Paper Title
Krylov Methods for Complex Network Analysis

Abstract
In the recent years an extended attention is directed upon the properties of networks and more precisely, to identify the ‘central’ nodes, which are obtained from the matrix functions of the respective adjacency matrix and its invariants; the diagonal entries of the exponential of the adjacency matrix for networks are used as a centrality measure, to measure the subgraph centrality, Estrada Index; which play an important role in the study of network analysis at the macroscopic level for computing the natural connectivity, the total graph energy etc.The analysis of complex networks as the communicability between two distinct nodes, subgraph centrality, spectral gap and ranking nodes according to their importance for large real networks can be quite expensive.
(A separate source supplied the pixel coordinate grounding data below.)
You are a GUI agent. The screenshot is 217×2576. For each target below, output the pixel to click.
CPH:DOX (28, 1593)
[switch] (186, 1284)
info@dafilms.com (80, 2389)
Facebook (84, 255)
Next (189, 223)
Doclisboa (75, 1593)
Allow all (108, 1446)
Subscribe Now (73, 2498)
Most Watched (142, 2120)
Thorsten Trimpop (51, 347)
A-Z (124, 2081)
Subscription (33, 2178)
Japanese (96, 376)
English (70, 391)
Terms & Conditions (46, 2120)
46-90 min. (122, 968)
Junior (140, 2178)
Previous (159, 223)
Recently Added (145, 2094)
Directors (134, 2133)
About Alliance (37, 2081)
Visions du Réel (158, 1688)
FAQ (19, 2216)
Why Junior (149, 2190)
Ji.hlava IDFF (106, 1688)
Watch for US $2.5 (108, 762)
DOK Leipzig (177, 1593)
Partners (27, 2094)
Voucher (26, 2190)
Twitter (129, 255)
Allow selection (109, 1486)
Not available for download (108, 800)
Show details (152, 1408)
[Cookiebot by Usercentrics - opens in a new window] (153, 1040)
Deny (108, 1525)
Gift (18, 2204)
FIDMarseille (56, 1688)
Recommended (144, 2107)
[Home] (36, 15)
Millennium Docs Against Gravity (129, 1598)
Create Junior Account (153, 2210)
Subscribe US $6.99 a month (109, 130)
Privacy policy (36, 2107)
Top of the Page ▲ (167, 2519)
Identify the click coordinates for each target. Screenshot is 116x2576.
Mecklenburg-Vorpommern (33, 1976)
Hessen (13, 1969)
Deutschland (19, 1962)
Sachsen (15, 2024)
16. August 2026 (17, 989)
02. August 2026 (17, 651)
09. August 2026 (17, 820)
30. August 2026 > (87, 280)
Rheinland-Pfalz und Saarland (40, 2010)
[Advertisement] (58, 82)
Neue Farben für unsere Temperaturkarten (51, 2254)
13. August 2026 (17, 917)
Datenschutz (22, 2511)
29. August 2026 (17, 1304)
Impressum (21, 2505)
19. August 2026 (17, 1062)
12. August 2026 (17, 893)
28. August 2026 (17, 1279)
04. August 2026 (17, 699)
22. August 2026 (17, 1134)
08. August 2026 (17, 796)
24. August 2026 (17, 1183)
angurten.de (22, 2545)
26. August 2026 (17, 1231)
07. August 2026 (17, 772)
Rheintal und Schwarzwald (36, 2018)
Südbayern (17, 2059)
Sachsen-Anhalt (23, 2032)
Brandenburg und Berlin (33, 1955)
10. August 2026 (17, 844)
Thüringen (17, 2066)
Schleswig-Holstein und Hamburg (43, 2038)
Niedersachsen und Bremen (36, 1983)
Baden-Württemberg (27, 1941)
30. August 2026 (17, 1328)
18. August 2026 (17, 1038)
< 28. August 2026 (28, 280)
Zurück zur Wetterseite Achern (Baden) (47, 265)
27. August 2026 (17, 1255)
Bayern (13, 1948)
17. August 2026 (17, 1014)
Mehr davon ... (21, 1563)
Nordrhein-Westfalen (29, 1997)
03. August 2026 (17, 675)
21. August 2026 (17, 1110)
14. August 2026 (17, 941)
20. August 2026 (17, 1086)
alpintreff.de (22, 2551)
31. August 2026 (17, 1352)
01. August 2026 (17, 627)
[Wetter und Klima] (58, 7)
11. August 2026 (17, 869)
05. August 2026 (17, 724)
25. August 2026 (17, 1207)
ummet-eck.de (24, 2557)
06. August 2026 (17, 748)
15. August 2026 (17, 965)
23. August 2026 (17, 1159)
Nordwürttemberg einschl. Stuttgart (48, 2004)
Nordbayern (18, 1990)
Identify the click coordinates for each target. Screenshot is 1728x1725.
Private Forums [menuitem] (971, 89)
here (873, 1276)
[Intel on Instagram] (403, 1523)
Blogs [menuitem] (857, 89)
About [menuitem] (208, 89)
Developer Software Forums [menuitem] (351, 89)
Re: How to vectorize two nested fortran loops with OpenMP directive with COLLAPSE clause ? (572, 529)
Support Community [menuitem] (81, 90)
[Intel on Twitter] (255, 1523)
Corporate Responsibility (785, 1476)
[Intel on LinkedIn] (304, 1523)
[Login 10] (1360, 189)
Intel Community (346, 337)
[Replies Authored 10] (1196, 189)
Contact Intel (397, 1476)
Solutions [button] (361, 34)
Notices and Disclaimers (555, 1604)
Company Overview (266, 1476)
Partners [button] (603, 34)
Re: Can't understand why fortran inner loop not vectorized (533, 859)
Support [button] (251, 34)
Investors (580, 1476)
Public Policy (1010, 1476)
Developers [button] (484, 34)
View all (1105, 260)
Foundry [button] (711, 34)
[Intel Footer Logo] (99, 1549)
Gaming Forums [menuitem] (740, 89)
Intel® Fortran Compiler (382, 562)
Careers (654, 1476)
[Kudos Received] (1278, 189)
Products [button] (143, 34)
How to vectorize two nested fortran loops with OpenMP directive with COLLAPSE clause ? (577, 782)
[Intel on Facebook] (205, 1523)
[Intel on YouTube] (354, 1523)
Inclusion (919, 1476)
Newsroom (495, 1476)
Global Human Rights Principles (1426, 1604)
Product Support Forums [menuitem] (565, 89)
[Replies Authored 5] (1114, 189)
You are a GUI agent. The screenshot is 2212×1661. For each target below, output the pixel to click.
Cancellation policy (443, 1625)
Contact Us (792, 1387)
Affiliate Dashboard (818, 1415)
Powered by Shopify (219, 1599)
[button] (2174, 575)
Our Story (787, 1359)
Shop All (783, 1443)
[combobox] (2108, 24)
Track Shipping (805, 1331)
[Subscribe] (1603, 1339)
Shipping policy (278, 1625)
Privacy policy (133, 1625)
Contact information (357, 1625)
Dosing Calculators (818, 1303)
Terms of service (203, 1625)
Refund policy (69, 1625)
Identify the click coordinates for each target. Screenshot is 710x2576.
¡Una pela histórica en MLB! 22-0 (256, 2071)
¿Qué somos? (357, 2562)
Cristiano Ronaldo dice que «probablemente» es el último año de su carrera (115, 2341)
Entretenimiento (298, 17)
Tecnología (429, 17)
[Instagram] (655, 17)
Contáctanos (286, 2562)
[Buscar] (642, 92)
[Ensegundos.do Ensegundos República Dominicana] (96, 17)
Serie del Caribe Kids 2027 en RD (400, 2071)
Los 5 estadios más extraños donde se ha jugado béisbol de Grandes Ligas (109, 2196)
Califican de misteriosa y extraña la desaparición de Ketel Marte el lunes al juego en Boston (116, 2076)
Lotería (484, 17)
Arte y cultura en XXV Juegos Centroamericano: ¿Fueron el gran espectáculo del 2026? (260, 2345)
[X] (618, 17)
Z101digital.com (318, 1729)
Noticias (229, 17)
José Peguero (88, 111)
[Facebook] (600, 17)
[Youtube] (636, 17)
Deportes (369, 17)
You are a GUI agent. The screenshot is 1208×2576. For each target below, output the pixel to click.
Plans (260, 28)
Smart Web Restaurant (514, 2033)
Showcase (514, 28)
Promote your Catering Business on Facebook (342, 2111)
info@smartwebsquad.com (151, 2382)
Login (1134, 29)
The matrix functions have been studied well from an algebraic point of view, but when it comes to real network, the matrix dimensions increase extremely, which leads into usage of efficient methods for computing the exponential of large and rare matrices, and Krylov subspace methods are a powerful mechanism in this content, matrix-free methods that use only matrix-vector products. In this work we use a variant of Laczos method combined with Grand-Schmidt orthogonalization to compute them, especially in case the problem is ill-conditioned. In order to compare the efficiency of the most used methods and the advantage of our proposition we have performed several numerical tests with real social and biological networks, with size that vary from hundreds to thousands. Keywords - Krylov Subspace, Matrix Function, Real-Life Networks, Sparse Matrix.